# [Records provided]
***

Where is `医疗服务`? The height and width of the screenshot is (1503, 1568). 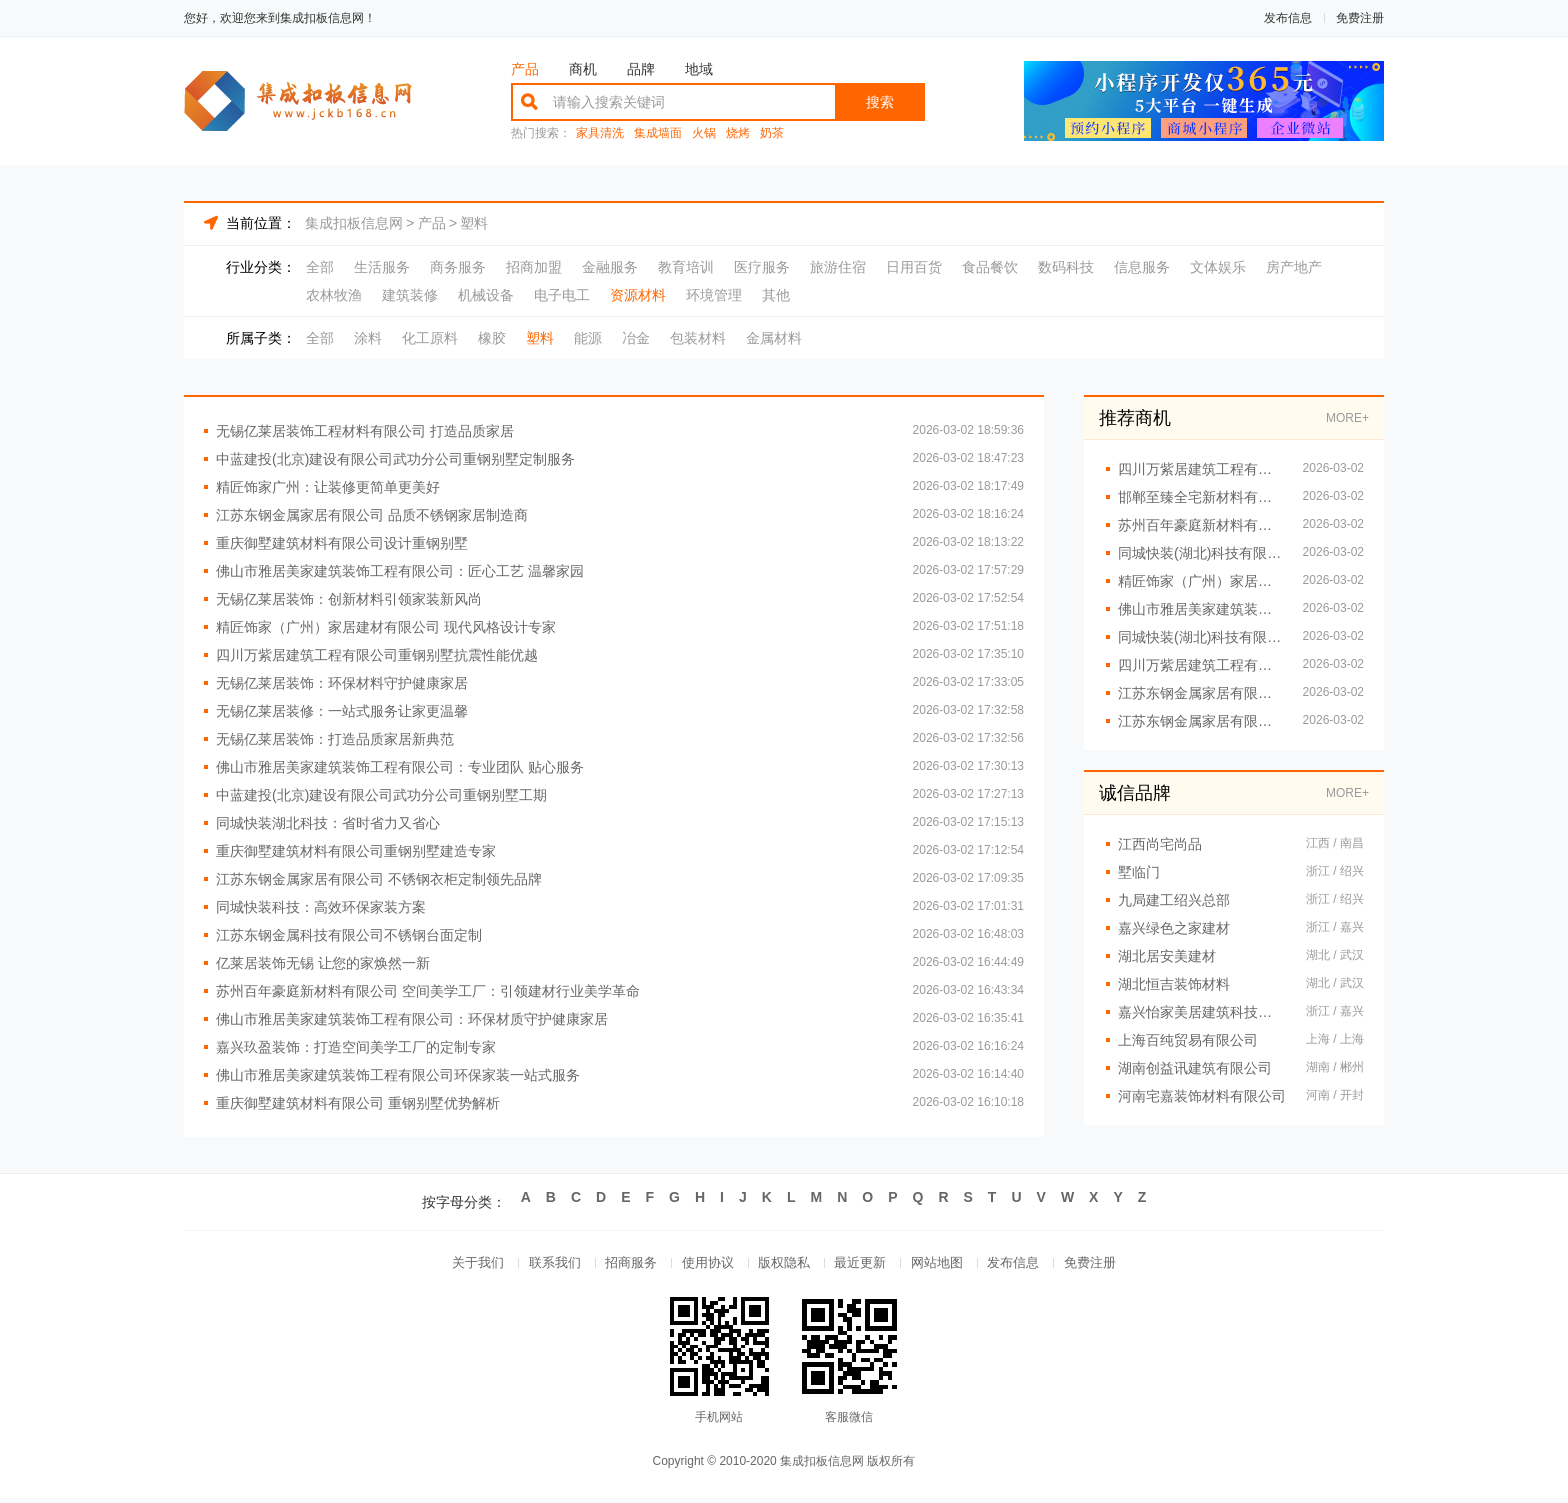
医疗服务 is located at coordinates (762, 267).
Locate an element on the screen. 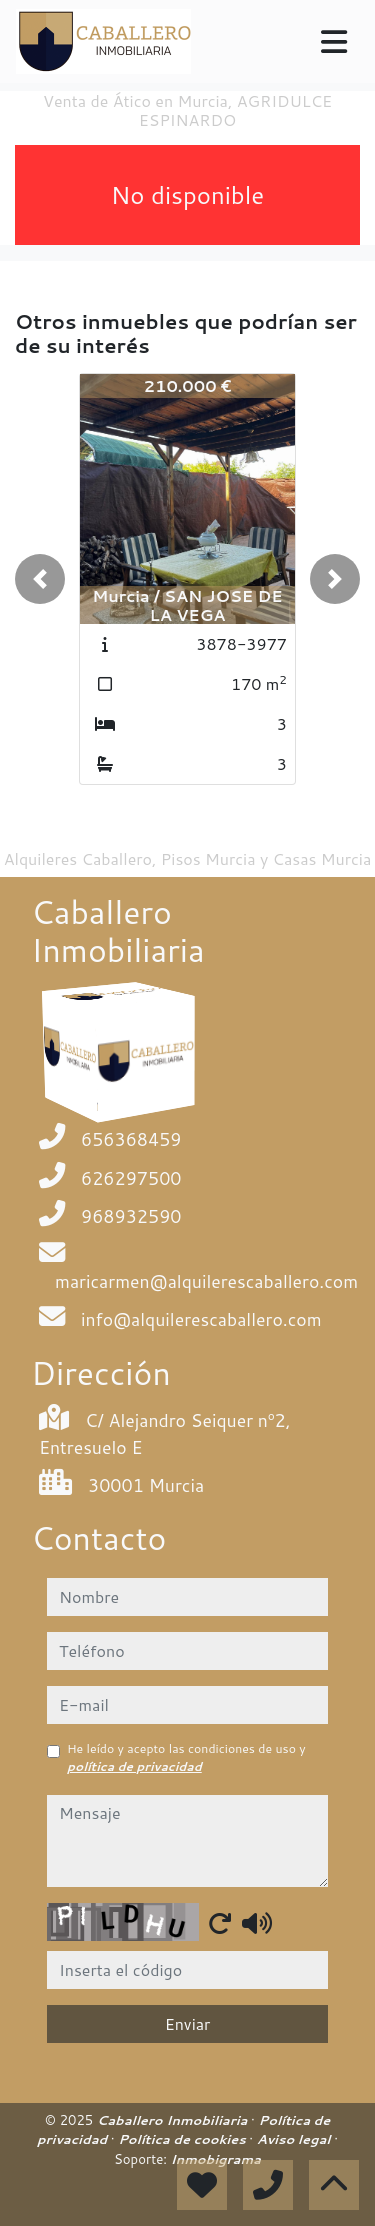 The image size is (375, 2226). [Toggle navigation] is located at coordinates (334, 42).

***

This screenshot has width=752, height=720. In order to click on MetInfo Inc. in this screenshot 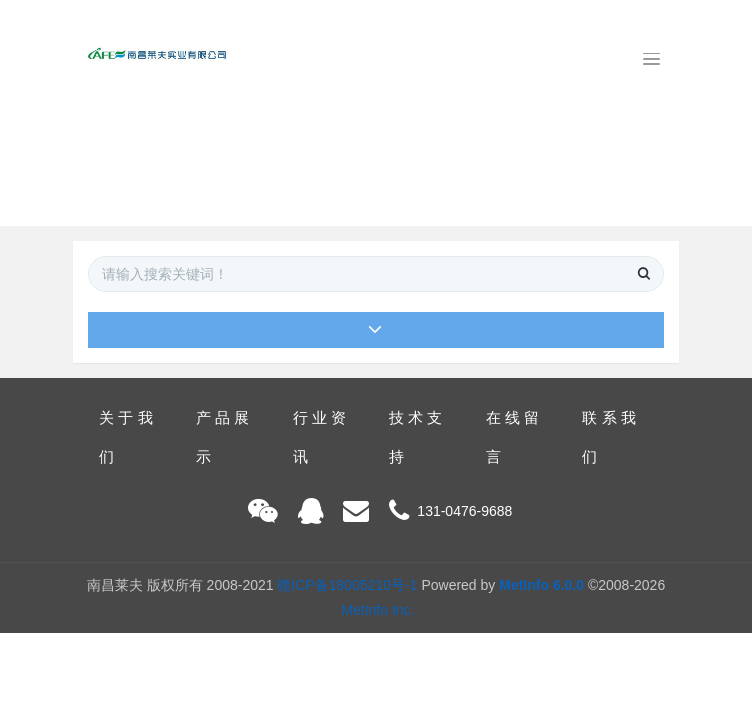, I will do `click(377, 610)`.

***

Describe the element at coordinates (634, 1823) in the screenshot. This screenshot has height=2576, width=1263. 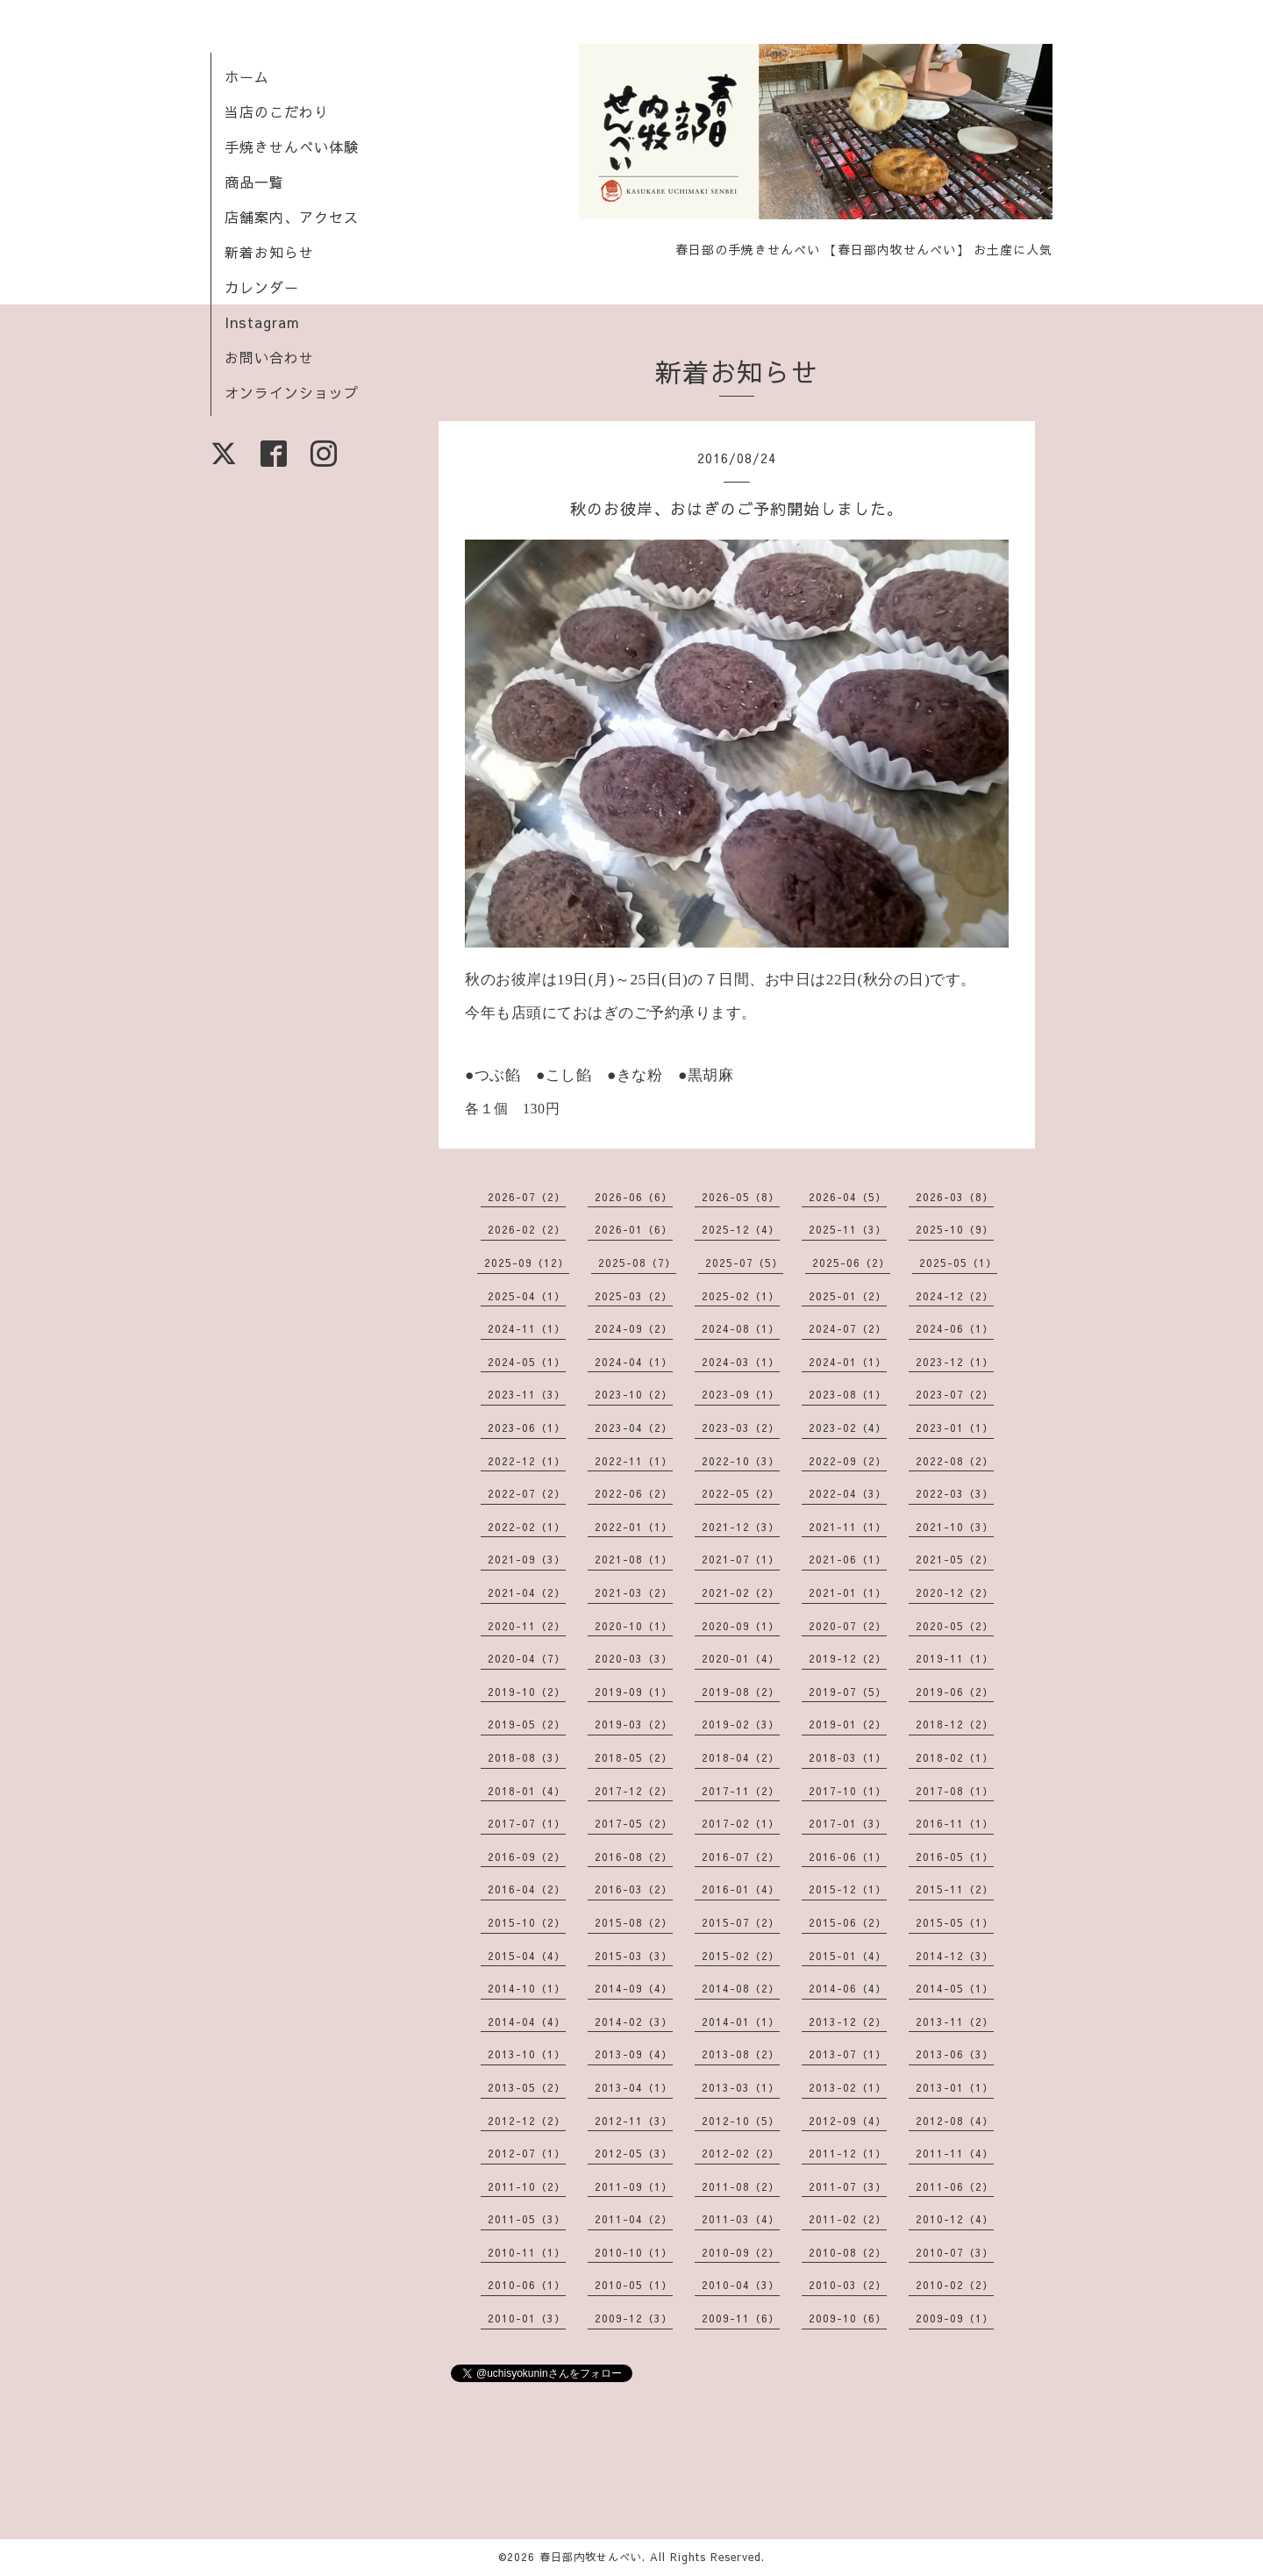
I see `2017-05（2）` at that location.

***

# [To do]
Write out the items from the line containing "Describe the element" up to and including the line containing "at that location.", word for word. Leave the pictures out.

# [The response]
Describe the element at coordinates (634, 1823) in the screenshot. This screenshot has height=2576, width=1263. 
I see `2017-05（2）` at that location.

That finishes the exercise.